A SAÍDA DE PAULO MÁRCIO E A CRISE NA GESTÃO EMÍLIA CORRÊA
A possível saída do delegado Paulo Márcio da gestão da prefeita Emília Corrêa representa um marco de crise na administração municipal de Aracaju. Reconhecido em Sergipe pela postura ética e firme em defesa da transparência, Paulo Márcio ocupa atualmente a chefia da Controladoria Geral do Município. O rompimento com a prefeita, motivado por divergências consideradas irreconciliáveis, expõe ingerências que contradizem o discurso de campanha de 2024, quando Emília venceu o segundo turno com 57,46% dos votos.
Fontes próximas à prefeitura apontam que Paulo Márcio pode ser exonerado até o fim de setembro. Caso contrário, ele próprio estaria disposto a deixar o cargo. O delegado já demonstrava insatisfação com decisões da prefeita e aumentou o tom das críticas diante de possíveis casos de corrupção em setores estratégicos da administração. Sua saída, se confirmada, tende a aprofundar a crise de imagem de um governo já pressionado por denúncias e investigações.

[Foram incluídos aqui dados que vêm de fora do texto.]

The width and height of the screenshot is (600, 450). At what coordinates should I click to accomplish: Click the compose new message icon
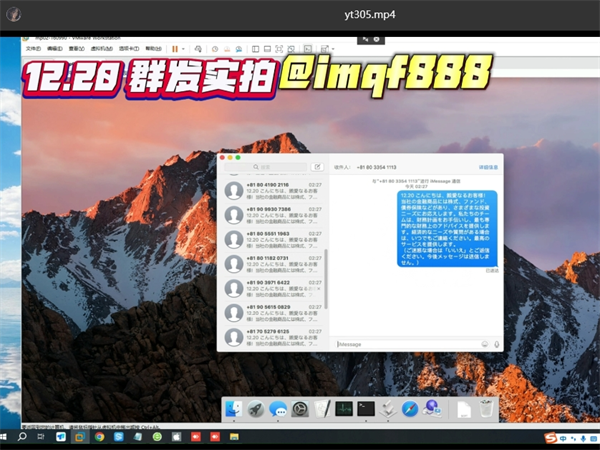(x=318, y=167)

Editorialmente, já se destacava que Emília Corrêa, conscientemente ou não, tem cedido a ingerências constantes de personagens ligados ao empresário Edvan Amorim e, sobretudo, ao secretário de Governo Itamar Bezerra, seu esposo. Itamar estendeu sua influência a praticamente todos os setores da administração, limitando a autonomia de nomes técnicos como a do próprio Paulo Márcio.
A saída do delegado, caso concretizada, poderá expor de forma definitiva os bastidores da gestão, revelando um governo que prometeu independência e ética, mas que na prática se mostra marcado por ingerências políticas e disputas internas de poder.